Mubarak had been in failing health for weeks and heard the verdict in his trial for facilitating the death of protestors from a hospital bed. Following his conviction and after being given a life sentence, he was transferred to a prison hospital where it was reported his condition deteriorated. As the news about Mubarak's health became grimmer, the former dictator's struggles were lost in the events of the last week, and the growing confrontation between the country's two power blocs -- SCAF and the Muslim Brotherhood.
The confusion about who won the election has led to competing demonstrations in the streets as supporters of both candidates are celebrating victory. Most observers believe the vote is very close, but that the Brotherhood candidate Mohammed Morsi has eked out a narrow victory. A count of individual polling stations, which announced their results on Monday, show Morsi getting 52% to Shafiq's 48%. On the other hand, Shafiq's camp has announced the former prime minister received 51.5% of the vote.
Both Shafiq and Morsi filed hundreds of complaints of election fraud with Shafiq claiming that the Brotherhood committed "systemic violations" of the law. Shafiq's camp also accused the opposition of ballot stuffing, and said that the Brotherhood bribed voters with money and food. "The organized and persistent election fraud by the Muslim Brotherhood proves they ... only talk the talk and never walk the walk of liberal democracy," said Shafiq's campaign.
The Brotherhood alleged bribes and ballot stuffing on the part of Shafiq supporters and flatly denied wrongdoing on its part. Shafiq is laying the groundwork for protest if he proves to be the loser, while Morsi's campaign has said the only way their candidate could lose is if the military committed massive election fraud.
While the election results will be important, the real drama in Egypt is the face-off between the military and the Muslim Brotherhood over the generals' decrees that have destroyed the Brothers' power base in parliament and effectively sidelined them when the new constitution is written. The military will appoint the members of the constitutional drafting committee, who will then create rules for new parliamentary elections. It appears that the military has checkmated the Brotherhood whose own power grabs in parliament, for the presidency, and in appointing a majority-Islamist committee to draft the new constitution forced the military to act. It should not be forgotten that the Muslim Brotherhood originally promised to only run in 33% of parliamentary districts and that it would not put up a candidate for president. The Brotherhood reneged on both promises and not only frightened liberals and secularists but angered ordinary Egyptians.
The Brotherhood claims that it will protest the SCAF decrees peacefully. But a little noticed ruling by the military last week before the Supreme Court verdict that dissolved parliament gave the police and military broad powers to arrest civilians and try them in military courts. This effectively re-established martial law in the country, and with it, it gave authorities tools that can be used by the army to effectively squelch the kind of mass demonstrations that toppled Mubarak.

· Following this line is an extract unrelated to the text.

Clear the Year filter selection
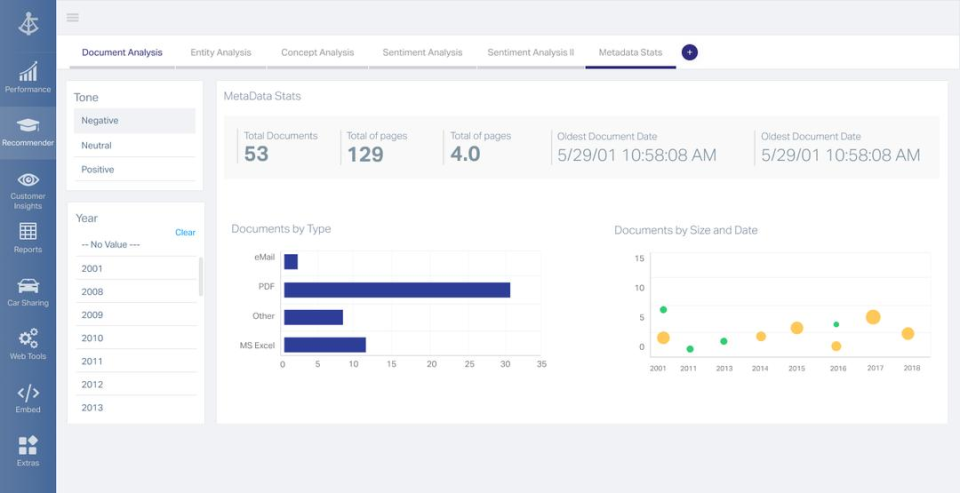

SCAF has played its hand, laying its cards on the table and daring the Islamists to either raise or fold. The Brotherhood has been playing this game for decades and, depending on the outcome of the presidential election, might call for a new deal -- one that might see the group partnering with the military in an uneasy power-sharing arrangement. Or, the Islamists might go "all in" and call on their supporters and ordinary Egyptians to fill Tahrir Square to overflowing and pressure the military to back off or suffer the fate of their former boss who clings to life in a Cairo hospital, unconscious and unaware of the high stakes both sides are playing for.